One of the unique features of this study is the production of CF3-containing chiral building blocks decorated by three distinct functional groups, making it possible to further derivatize the aldol products. The 7-azaindoline amide motif was easily hydrolysed under acidic conditions (Scheme 3a); the CF3 substituent slowed down the formation of a tertiary cation at the propargylic position, and the stereochemical integrity was maintained over the course of the transformation. The following treatment with TBAF afforded highly functionalized terminal alkyne 14 in good yield. The alkyne moiety in the aldol product can also be considered as a masked alkyl group (Scheme 3b). The Pd catalyst allowed for the conversion of 5f to the saturated product with the concomitant reduction of the azide group under a hydrogen atmosphere. After the introduction of the Fmoc group on the nitrogen, the direct conversion from the amide to the corresponding methyl ester was realized under microwave conditions, furnishing fluorinated α-amino acid ester 15.

Scheme 3

Transformations of aldol adducts.

Conclusions

We have identified a catalytic system comprising of Cu(ii)/chiral hydroxamic acid/Barton's base to promote aldol reactions of an α-N3 7-azaindoline acetamide to trifluoromethyl ketones for the asymmetric synthesis of CF3-substituted tertiary propargylic alcohols. The catalytic system was studied using a combination of NMR spectroscopy, X-ray crystallography, and kinetic studies. Significant ligand acceleration and second order dependency on the Cu complex established the bifunctional role of the catalyst as a Lewis acid and a Brønsted base.

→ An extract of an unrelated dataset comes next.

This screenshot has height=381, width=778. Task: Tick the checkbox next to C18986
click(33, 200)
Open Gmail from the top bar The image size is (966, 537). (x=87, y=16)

The scope of this aldol protocol is broad with respect to alkynyl trifluoromethyl ketones, furnishing enantioenriched fluorine containing building blocks bearing additional synthetic handles. In addition to the α-N3 carbonyl moiety, silyl ethers, a primary alkyl halide, an acetal, and a morpholine amide were incorporated into the aldol products. The synthetic utility of the aldol products was demonstrated by further chemoselective transformations, including the preparation of fluorinated α-amino acid derivatives.

This study also established chiral hydroxamic acids as a powerful and thus far underexplored class of chiral ligands ripe for further development and exploration in asymmetric catalysis. Current efforts in our group include the investigation of a metal/chiral hydroxamic acid complex in other asymmetric carbon–carbon bond-forming reactions with particular emphasis on gaining a deeper understanding of the nature of the catalyst.